Convert the lines of the material below, from the first line through the line containing "pyautogui.click(x=1196, y=158)", into a JSON list of strings with one string per line and blank lines omitted.

- DATA PROVIDED
━━━
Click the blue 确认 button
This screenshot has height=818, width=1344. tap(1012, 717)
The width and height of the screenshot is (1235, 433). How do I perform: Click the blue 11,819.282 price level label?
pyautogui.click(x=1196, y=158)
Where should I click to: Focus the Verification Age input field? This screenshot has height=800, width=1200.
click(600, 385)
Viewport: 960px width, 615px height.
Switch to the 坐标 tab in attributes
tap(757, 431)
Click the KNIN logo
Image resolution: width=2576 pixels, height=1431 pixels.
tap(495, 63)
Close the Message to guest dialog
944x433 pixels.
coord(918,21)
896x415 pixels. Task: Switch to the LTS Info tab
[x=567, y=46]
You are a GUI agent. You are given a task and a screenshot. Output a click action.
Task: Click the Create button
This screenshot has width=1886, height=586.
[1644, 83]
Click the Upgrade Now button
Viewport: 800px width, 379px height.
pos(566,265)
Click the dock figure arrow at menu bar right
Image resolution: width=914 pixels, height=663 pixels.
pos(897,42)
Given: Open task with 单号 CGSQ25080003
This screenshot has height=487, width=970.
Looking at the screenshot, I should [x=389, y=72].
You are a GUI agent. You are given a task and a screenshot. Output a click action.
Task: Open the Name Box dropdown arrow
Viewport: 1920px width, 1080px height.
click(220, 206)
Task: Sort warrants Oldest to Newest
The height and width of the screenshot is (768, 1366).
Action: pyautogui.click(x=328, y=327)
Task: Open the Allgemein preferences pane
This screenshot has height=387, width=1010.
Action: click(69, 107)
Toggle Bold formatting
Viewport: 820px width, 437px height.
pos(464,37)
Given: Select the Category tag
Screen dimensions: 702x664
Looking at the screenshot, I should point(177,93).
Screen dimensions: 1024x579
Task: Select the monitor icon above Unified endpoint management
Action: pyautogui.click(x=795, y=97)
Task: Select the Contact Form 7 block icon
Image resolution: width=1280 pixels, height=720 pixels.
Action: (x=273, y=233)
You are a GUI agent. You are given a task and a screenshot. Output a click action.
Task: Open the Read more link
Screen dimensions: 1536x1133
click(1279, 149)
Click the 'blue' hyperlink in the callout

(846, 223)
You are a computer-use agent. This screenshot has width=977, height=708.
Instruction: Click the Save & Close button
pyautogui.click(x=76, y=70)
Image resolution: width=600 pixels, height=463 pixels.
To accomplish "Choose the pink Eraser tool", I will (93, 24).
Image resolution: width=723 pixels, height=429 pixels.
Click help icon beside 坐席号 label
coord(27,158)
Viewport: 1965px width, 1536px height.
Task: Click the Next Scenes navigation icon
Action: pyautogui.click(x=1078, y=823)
━━━
- ANSWER FOR THIS EXERCISE
[
  "Click the blue 确认 button",
  "This screenshot has height=818, width=1344. tap(1012, 717)",
  "The width and height of the screenshot is (1235, 433). How do I perform: Click the blue 11,819.282 price level label?",
  "pyautogui.click(x=1196, y=158)"
]